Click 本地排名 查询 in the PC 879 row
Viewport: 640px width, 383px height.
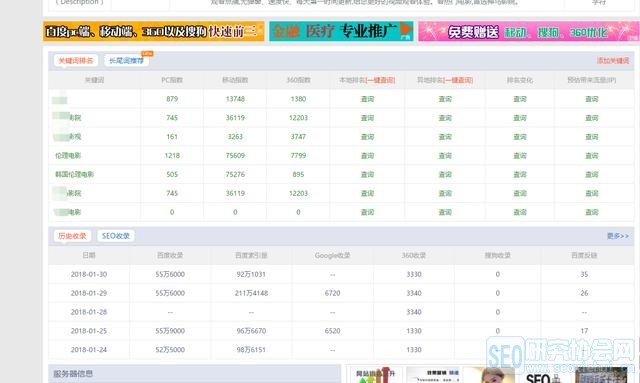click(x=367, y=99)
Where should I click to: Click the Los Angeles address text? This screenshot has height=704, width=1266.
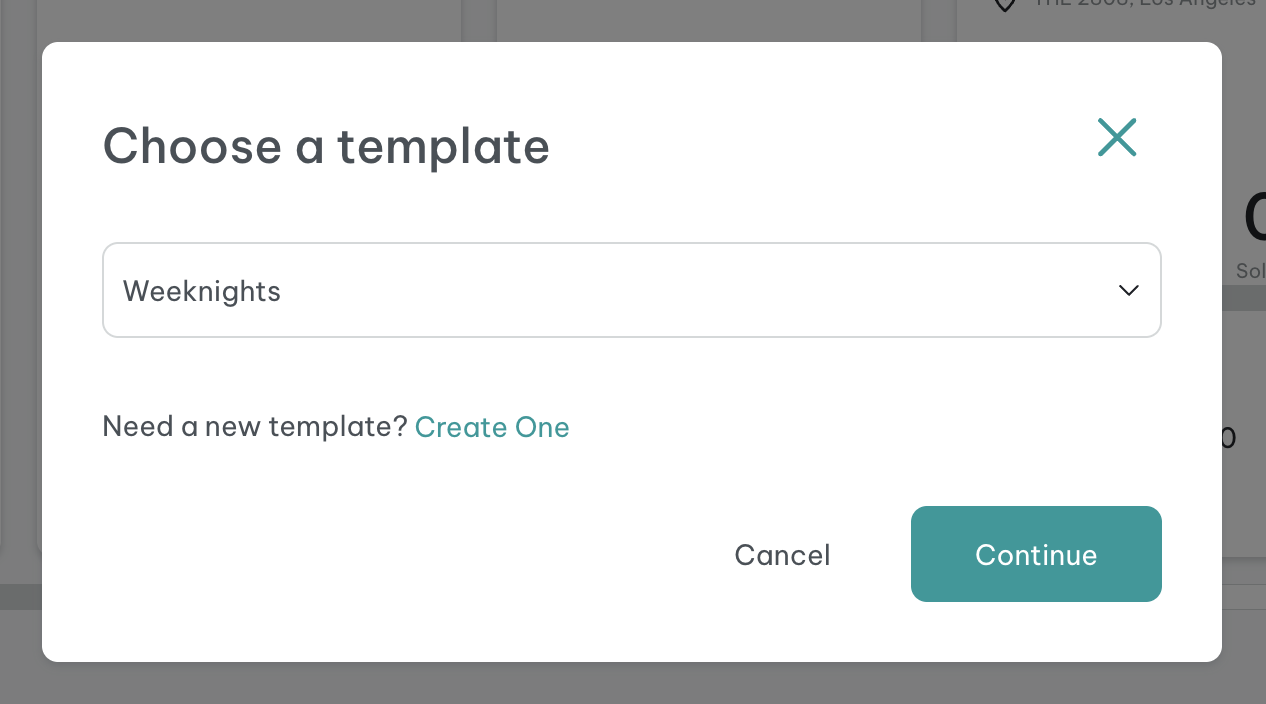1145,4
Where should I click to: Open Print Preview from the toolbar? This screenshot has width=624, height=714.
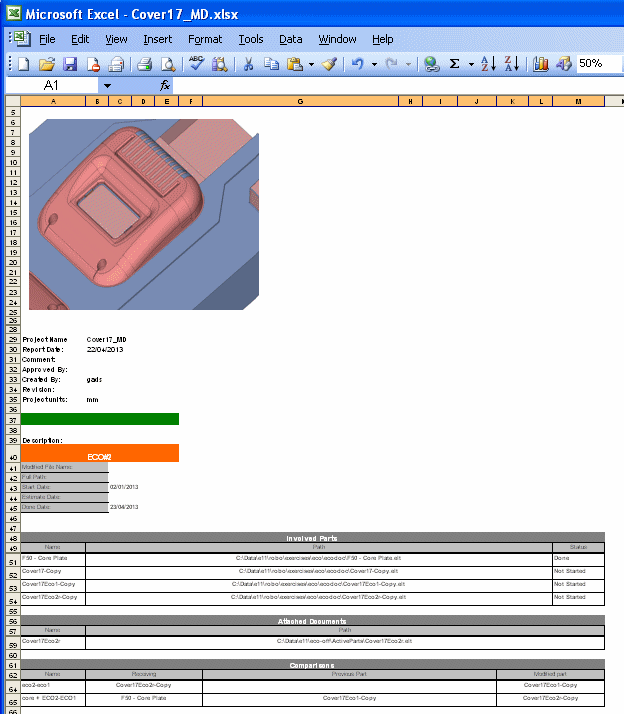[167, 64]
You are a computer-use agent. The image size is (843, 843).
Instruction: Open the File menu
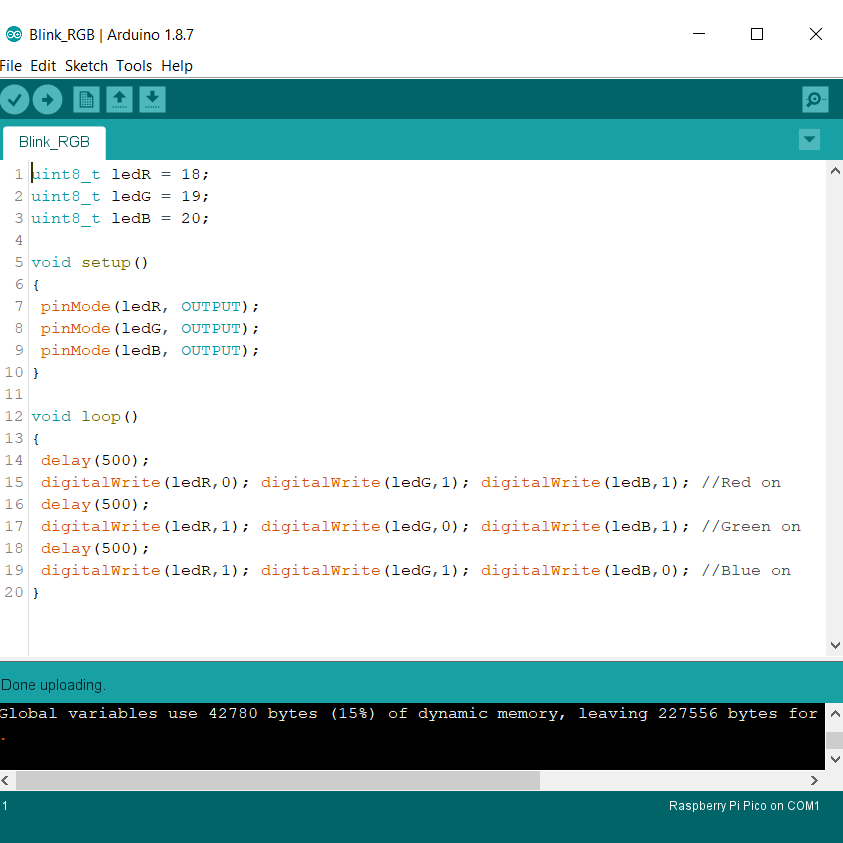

**WHAT TO DO**
Set down every entry above exactly as written. Leave out all pictures.

**TASK OUTPUT**
Click 本地排名 查询 in the PC 879 row
Viewport: 640px width, 383px height.
click(x=367, y=99)
Where should I click to: Click the Los Angeles address text? This screenshot has height=704, width=1266.
1145,4
Where should I click to: Open Print Preview from the toolbar? This screenshot has width=624, height=714.
[167, 64]
You are a computer-use agent. The image size is (843, 843).
Instruction: Open the File menu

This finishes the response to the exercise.